■ **PROBLEM STATEMENT**
Below are some records. Write out the line that contains "You are a GUI" and all lines after it, exactly, but not the pictures.

■ **TASK MATERIAL**
----------

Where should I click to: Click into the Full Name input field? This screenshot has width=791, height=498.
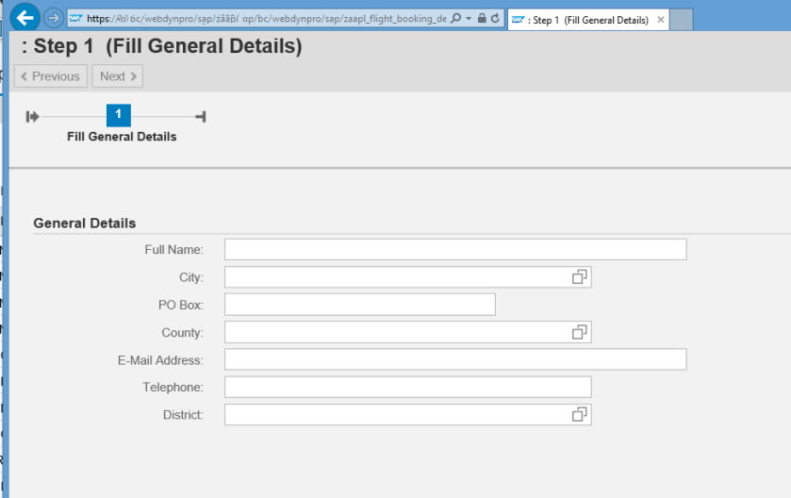(455, 250)
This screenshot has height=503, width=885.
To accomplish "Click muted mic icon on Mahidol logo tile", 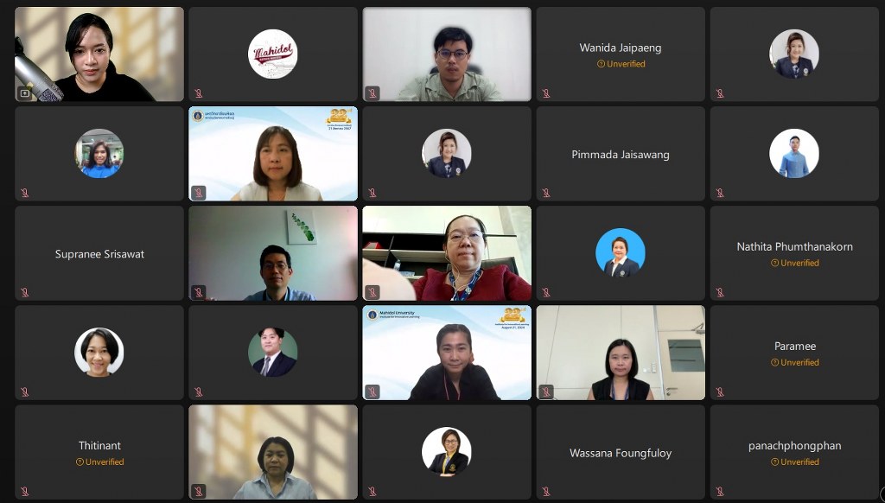I will tap(198, 93).
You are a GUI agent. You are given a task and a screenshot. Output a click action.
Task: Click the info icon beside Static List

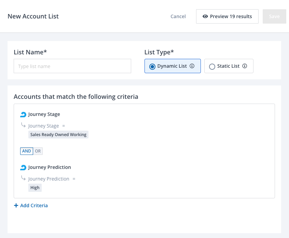point(245,66)
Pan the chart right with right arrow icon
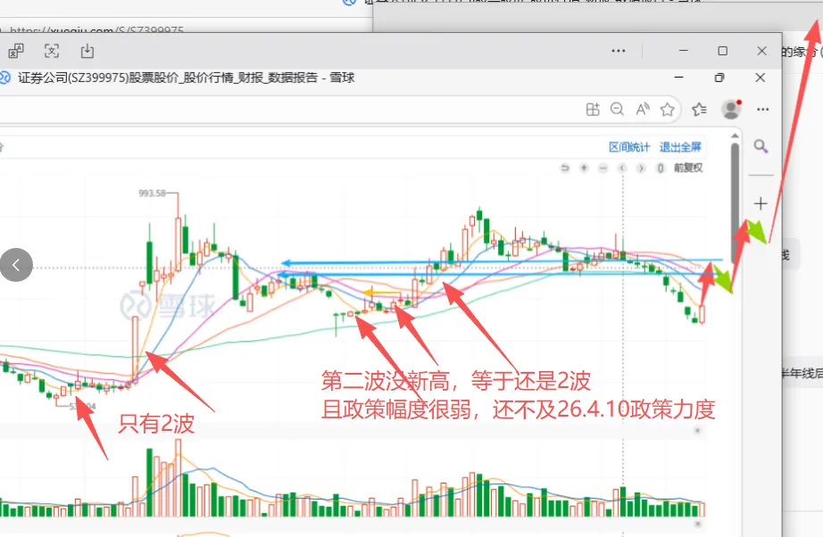823x537 pixels. coord(643,168)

----------

■ **RESPONSE TO THIS TASK**
You are a GUI agent. You are given a task and a screenshot. Output a click action.
Task: Click the info icon beside Static List

point(245,66)
Pan the chart right with right arrow icon
823x537 pixels. coord(643,168)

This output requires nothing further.